* **TASKS**
1. In the parliamentary speech on crimes against British citizens in the Punjab, which Member of Parliament intervened before two men were jailed for life for the murder of Mohan Singh Biring?
2. Pick up the parliamentary speech on crimes against British citizens in the Punjab after its final sentence and continue it.

* **EXTRACT PROVIDED**
****************

As I understand it, a fresh inquiry into the matter has now been ordered by the commissioner of police, who will report to the Indian high commission in due course. I am not aware of any progress beyond that initial statement of intent, but belated though that is, it is a welcome development even if it is a point of departure rather than of arrival. Will the Minister undertake to do everything within his power to press the Indian authorities to ensure that a proper, robust, rigorous and independent investigation is carried out into this tragic case?

While particularly distressing to the family, this case is all the more alarming because, as the hon. Member for Ealing, Southall (Mr Sharma) pointed out, it is by no means an isolated incident. A number of other hon. Members have become involved in similar cases that have affected their own constituents, and there is every reason to believe that those cases are only the tip of the iceberg. As my hon. Friend the Member for Gillingham and Rainham (Rehman Chishti) will soon attest, there was also the horrific murder of Surjit Kaur, a 67-year-old mother of three from Chatham, who was kidnapped and beheaded in March last year while visiting the Punjab region. I pay tribute to my hon. Friend for his tenacity in raising that terrible case with the Prime Minister, and for his support in helping Mrs Kaur’s family get an independent investigation into that appalling crime, and a measure of justice.

Sadly, there are many other cases of similar nature. Mr Mohan Singh Biring, a Leicester businessman who had gone to India to oversee a property deal, was murdered—again in the Punjab—after a vicious and unprovoked attack in August 2005 by a gang wielding baseball bats and iron bars. Two men were jailed for life for his murder, but only after intervention from the local Member of Parliament, the right hon. Member for Leicester East (Keith Vaz), and I pay tribute to his efforts. Mr Charanjit Singh ran a business in Plumstead but was shot dead while visiting Jalandhar in 2009, the apparent victim of a financial dispute over a property purchase that had taken place in England.

Those are tragic cases in their own right, but they also tell a wider story and demonstrate a broader trend. A worrying number of murders and other serious crimes are being committed against British citizens of Indian origin, the so-called NRIs, and visitors to the area, particularly in the Punjab region. There are major concerns regarding the allegations of incompetence and—let’s face it—corruption within the Indian authorities, which seems to feature in so many of these cases. I commend the support that the Foreign Office has given to the victims and their families, but I feel that we must do more to protect British citizens, and others, who are travelling to or residing in the Punjab region.

What advice does the FCO offer to British non-resident Indians who are travelling to or living in the Punjab region but who may have real and objective grounds to fear for their safety? What is the FCO’s support mechanism for dealing with cases such as those I have described today? Does the Minister feel that that support mechanism is adequate, or is it time to review the current arrangements?

I am, of course, acutely aware that primary responsibility for investigating crimes committed overseas must rest with the police and the judicial authorities in that country. However, we can work with India on a bilateral basis to keep our citizens in that region safe from harm. What, if any, formal arrangements are currently in place with the Indian Government to facilitate such a co-operative approach? Is any or could any of our bilateral aid be focused on co-operation? How does the Minister think that we can work with the Indian authorities to ensure that we offer our citizens, and others travelling to the region, the same protection when they travel abroad that Indian nationals would rightly expect to receive in this country?

****************

* **ENTRIES PROVIDED**
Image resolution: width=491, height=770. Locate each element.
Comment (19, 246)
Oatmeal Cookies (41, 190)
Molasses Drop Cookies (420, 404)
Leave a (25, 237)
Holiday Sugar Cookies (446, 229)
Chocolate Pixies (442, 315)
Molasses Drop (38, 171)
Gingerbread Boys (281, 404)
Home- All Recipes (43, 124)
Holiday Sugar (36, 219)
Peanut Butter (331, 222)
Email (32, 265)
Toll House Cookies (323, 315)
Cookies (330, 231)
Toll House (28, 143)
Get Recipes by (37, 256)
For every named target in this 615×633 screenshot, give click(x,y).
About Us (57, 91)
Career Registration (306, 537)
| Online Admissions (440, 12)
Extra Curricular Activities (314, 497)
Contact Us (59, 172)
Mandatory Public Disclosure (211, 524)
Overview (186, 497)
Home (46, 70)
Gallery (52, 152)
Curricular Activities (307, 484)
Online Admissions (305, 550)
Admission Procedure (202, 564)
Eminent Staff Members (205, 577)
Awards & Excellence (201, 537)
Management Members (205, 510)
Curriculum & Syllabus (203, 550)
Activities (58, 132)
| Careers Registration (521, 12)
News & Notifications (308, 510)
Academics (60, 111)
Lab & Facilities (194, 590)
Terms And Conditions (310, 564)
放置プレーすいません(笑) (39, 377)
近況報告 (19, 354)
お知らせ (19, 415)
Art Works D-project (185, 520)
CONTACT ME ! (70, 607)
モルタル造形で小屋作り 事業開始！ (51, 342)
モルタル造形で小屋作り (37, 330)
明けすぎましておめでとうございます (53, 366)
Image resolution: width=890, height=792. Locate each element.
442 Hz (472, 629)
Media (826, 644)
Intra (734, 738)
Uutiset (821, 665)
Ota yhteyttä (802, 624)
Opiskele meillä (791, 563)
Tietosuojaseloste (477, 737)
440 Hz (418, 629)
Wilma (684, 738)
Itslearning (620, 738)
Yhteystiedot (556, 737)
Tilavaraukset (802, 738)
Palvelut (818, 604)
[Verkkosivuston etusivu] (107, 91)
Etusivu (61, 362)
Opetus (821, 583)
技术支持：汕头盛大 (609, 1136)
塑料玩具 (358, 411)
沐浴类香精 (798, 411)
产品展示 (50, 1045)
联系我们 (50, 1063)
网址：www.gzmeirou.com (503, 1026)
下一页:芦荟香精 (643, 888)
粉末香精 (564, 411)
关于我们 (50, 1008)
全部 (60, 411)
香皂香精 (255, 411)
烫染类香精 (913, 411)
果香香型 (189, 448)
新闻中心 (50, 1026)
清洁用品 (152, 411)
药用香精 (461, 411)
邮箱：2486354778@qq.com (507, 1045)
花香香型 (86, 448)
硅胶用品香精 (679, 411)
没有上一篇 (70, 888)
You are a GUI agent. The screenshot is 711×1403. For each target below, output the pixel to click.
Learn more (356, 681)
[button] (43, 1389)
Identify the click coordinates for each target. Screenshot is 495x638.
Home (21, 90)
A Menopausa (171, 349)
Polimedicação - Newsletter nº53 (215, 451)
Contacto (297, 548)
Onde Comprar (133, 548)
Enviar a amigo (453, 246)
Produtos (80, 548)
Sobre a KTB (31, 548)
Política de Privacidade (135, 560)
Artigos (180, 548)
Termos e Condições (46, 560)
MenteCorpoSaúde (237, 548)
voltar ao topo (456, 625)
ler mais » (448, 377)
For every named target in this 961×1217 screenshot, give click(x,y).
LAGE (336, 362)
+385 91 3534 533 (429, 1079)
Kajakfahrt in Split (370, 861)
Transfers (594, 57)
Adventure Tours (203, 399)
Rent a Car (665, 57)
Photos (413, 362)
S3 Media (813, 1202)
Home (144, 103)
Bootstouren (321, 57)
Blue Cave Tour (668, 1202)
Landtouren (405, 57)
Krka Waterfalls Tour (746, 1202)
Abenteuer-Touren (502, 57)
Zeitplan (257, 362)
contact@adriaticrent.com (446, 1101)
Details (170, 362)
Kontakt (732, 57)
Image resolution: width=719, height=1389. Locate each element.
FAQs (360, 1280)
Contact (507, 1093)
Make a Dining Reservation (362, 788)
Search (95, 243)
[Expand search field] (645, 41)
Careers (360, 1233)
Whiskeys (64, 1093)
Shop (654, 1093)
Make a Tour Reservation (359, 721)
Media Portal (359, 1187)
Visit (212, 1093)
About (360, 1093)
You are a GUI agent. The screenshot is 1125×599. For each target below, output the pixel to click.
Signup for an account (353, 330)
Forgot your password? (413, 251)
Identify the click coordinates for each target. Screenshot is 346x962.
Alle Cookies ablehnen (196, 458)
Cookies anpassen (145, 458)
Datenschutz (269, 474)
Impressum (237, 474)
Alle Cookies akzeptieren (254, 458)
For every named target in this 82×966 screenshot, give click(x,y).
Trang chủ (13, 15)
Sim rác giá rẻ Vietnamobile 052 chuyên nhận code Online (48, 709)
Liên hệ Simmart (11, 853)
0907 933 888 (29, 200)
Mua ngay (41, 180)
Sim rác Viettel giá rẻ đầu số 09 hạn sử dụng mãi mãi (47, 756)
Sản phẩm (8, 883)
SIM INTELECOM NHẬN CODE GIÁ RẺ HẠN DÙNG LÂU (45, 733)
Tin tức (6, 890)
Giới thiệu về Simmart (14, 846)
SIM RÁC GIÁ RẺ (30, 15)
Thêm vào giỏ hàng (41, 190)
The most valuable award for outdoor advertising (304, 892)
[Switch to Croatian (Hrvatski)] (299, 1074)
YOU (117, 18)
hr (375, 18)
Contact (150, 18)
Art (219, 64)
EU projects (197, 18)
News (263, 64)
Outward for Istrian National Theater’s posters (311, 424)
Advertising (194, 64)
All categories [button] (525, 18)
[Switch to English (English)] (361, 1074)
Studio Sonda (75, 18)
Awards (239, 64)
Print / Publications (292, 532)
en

****************

* **ANSWERS PROVIDED**
1. Keith Vaz, the Member for Leicester East

2.
It is a pleasure to serve under your chairmanship, Mr Walker, and I congratulate my hon. Friend the Member for Esher and Walton (Mr Raab) on securing this important debate on an issue that has real ramifications for British nationals who visit India. I also pay tribute to his excellent work in representing the concerns of his constituents.

Like my hon. Friend, I have encountered a tragic and horrific case. It involves the mother of a constituent of mine. Surjit Kaur was a British national who visited India in February and March 2011. I am led to believe from the little information that the family and I, and the Foreign Office, have been provided with by the Indian authorities that Mrs Kaur was murdered on 31 March 2011.

Mrs Kaur’s tragic case was highlighted in The Guardian on Friday 8 April 2011. It is that newspaper’s reporting of the facts of the case to which I will refer. As I said, the Indian authorities have not provided the full facts, which were sought by the family and me in our meeting with the Foreign Office. At this point, I thank the Foreign Office Minister, who was very kind in meeting the family, taking on board their concerns and coming back with a number of points that needed clarification. Despite his best efforts, I was very disappointed with the response of the Indian authorities in not providing that information.

I will set out briefly the facts of the case. The report in The Guardian stated:

“The decapitated remains of a British woman have been recovered by Indian police who claim she was murdered after a bungled attempt to extort money from her children in the UK.

The head and body of Surjit Kaur, who is believed to have been in her 60s, were found separately this week. Two local men, one a relative of the victim, have been arrested and police said they had confessed to the killing. The two arrested men, named by police as Harbhaghan Singh and Gurwinder Singh, visited the home of a close relative of Kaur after her disappearance to express their concern, according to reports.”

The Guardian report goes on to say:

“Sandip Sharma, the deputy superintendent of…police, who is investigating the murder, told the Guardian the attack took place after the two suspects lured her away under false pretences…He said they strangled Kaur, cut off her head and threw it into a river. Her body was dismembered and scattered in nearby fields, he added.”

In the light of that, I asked some specific questions of the Indian authorities in the meeting with the Minister. I have a response from the Foreign Office, dated 21 December 2011; it followed the meeting between the family and the Minister on 23 November. The first question was this: did the two accused plead guilty to the murder of Mrs Kaur? The answer in that letter was yes—they pleaded guilty to the murder of Mrs Kaur. The second question that I asked specifically was whether they were sentenced for the murder of Mrs Kaur. The answer in the letter was that they were not:

“The trial collapsed before it reached a conclusion and so the accused were not sentenced.”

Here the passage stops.